Bir önceki yazımda LSTM ağının mimarisi ve nasıl çalıştığı hakkında bilgiler vermiştim. Bir önceki yazıya ulaşmak için tıklayınız. Bu yazıda ise bir LSTM modelinin nasıl oluşturulduğunu uygulamalı olarak anlatacağım. Ayrıca bu yazıda LSTM ağı implement ederken hangi parametrelerden, hangi optimizasyon algoritmalarından ve hangi katmanlardan yararlanılması gerektiğini detaylı bir şekilde anlatacağım. LSTM ağı, duygu analizi, metin üretme, zaman serileri ve sequence to sequence(seq2seq) problemleri gibi birçok alanda kullanılır. Bu yazıda bir sequence to sequence problemi için model kurarak ilerleyeceğiz. İlk olarak Keras’ın LSTM katmanı için kullanılan parametreleri inceleyelim.

tf.keras.layers.LSTM(
units, activation='tanh', recurrent_activation='sigmoid',
use_bias=True, kernel_initializer='glorot_uniform',
recurrent_initializer='orthogonal', bias_initializer='zeros',
unit_forget_bias=True,kernel_regularizer=None,
recurrent_regularizer=None, bias_regularizer=None,
activity_regularizer=None, kernel_constraint=None,
recurrent_constraint=None, bias_constraint=None, dropout=0.0,
recurrent_dropout=0.0, return_sequences=False,
return_state=False, go_backwards=False, stateful=False,
time_major=False, unroll=False, **kwargs
)

Keras’ın LSTM katmanında çok sayıda parametre bulunmaktadır. Ancak bu parametrelerden üzerinde en sık değişiklik yapılanlar ‘units’, ‘activation’, ‘recurrent_activation’, ‘return_sequences’ ve ‘return_state’ parametreleridir.

Bu sık kullanılan parametrelerin alabileceği değerler ve açıklamaları aşağıdaki tabloda verilmiştir.

LSTM katmanı girdi olarak mutlaka üç boyutlu bir dizi almaktadır.

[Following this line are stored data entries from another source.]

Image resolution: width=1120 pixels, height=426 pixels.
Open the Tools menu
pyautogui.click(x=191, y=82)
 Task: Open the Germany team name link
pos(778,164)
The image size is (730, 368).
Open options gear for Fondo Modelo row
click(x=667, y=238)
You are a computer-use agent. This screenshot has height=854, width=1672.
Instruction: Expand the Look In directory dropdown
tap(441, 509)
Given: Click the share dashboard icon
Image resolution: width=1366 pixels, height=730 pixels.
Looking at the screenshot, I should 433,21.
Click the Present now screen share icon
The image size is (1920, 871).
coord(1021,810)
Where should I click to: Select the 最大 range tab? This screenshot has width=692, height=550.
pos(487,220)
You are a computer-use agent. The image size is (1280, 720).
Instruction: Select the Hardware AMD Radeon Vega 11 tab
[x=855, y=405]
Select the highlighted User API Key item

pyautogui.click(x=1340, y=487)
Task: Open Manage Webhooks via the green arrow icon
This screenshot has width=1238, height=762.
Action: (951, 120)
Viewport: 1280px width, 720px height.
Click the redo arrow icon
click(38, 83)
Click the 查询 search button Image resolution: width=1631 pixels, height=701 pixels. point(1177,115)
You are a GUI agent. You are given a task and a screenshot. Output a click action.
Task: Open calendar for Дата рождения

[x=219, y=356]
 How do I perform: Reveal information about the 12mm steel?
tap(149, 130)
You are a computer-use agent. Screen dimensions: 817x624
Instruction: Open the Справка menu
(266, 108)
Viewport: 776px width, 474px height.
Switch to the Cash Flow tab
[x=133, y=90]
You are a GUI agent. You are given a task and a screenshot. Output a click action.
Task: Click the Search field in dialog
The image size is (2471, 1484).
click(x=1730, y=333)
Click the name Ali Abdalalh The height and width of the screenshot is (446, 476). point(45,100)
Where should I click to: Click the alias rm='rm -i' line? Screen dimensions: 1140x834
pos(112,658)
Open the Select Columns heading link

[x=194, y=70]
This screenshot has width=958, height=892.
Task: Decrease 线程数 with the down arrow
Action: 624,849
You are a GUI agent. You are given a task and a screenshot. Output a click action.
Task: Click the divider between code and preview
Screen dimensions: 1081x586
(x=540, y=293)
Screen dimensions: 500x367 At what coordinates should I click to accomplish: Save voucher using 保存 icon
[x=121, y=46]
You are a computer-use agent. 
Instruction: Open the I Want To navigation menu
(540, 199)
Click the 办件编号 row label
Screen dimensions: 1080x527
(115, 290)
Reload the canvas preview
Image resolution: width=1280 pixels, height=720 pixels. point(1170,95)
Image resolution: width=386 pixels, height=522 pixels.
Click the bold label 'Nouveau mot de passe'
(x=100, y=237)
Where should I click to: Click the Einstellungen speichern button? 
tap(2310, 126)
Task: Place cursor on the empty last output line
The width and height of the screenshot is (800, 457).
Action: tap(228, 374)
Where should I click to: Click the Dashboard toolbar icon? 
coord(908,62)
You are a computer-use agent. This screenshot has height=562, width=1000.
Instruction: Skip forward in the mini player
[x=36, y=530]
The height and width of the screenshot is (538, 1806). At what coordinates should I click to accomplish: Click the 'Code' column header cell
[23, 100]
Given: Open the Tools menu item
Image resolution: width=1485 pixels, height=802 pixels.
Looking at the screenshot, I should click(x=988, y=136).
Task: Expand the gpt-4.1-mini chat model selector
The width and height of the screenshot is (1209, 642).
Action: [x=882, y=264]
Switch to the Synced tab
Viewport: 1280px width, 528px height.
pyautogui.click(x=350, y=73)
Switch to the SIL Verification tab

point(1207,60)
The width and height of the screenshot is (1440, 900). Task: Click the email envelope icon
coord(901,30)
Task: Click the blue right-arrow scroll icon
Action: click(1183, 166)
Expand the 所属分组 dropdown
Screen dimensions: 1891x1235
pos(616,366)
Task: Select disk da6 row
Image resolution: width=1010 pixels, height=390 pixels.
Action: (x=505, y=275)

LSTM’in alacağı dizinin birinci boyutu veri örnek sayısı(batch), ikinci boyutu bir LSTM hücresi için zaman adımı sayısı(timesteps) ve üçüncü boyutu ise nitelik(feature) sayısıdır.

Basit bir sequence to sequence(seq2seq) problemi üzerinden LSTM modeli kurarak modelin alacağı inputun nasıl olması gerektiğini ve parametrelerin kullanım amaçlarını anlamaya çalışalım. Seq2Seq probleminde amaç verilen serilerden istenilen formatta ardışık olarak çıktı elde edilmesidir. Bir dilden başka bir dile çeviri seq2seq problemlerine örnektir.

Bu yazıda ardışık olarak gelen bir serinin tersten yazılışını LSTM moldeli ile tahmin edeceğiz. Bunu yapabilmek için ilk olarak random değerlerle beş elemanlı seriler oluşturarak başlıyoruz.

Sinir ağlarında doğrudan sayıları kullanmak yerine encode edilmiş halleri kullanılmaktadır. Bu yüzden aşağıdaki figürde görüldüğü gibi modelimizi eğitirken one-hot-encoded gösterimini kullanacağız.

One-Hot-Encoded Form

LSTM’in girdi olarak 3 boyutlu array aldığından az önce bahsetmiştik. Bunlar batch, timesteps ve featuredı. Bizim modelimizde timesteps 5’e, feature ise 10’a eşit olacak yani bir LSTM hücresi girdi olarak 5 farklı zaman adımında 10 featuredan oluşan array alacaktır. Yukarıdaki figürdeki girdiler üzerinden örnek vermek gerekirse LSTM hücresinde her zaman adımı sırasıyla girdi olarak 8,0,1,5,3 değerlerini almaktadır yani bir LSTM hücresi 5 zaman adımı için çalışacaktır. Her bir adımda bu sayıların one-hot-encoded gösterimi olan 10 elemanlı input (X(t)) LSTM hücresine girdi olarak girecektir.

LSTM Cell
LSTM Cell Timesteps

Bahsettiklerimizi figürde gösterecek olursak yukarıdaki figürde görüldüğü gibi bir LSTM hücresi 5 farklı zaman adımı için çalışacaktır ve her zaman adımı yeni 10 featurden oluşan dizinin yanında önceki zaman adımının çıktısı olan h(t-1) ve C(t-1) değerleriyle beraber toplam 3 farklı input almaktadır.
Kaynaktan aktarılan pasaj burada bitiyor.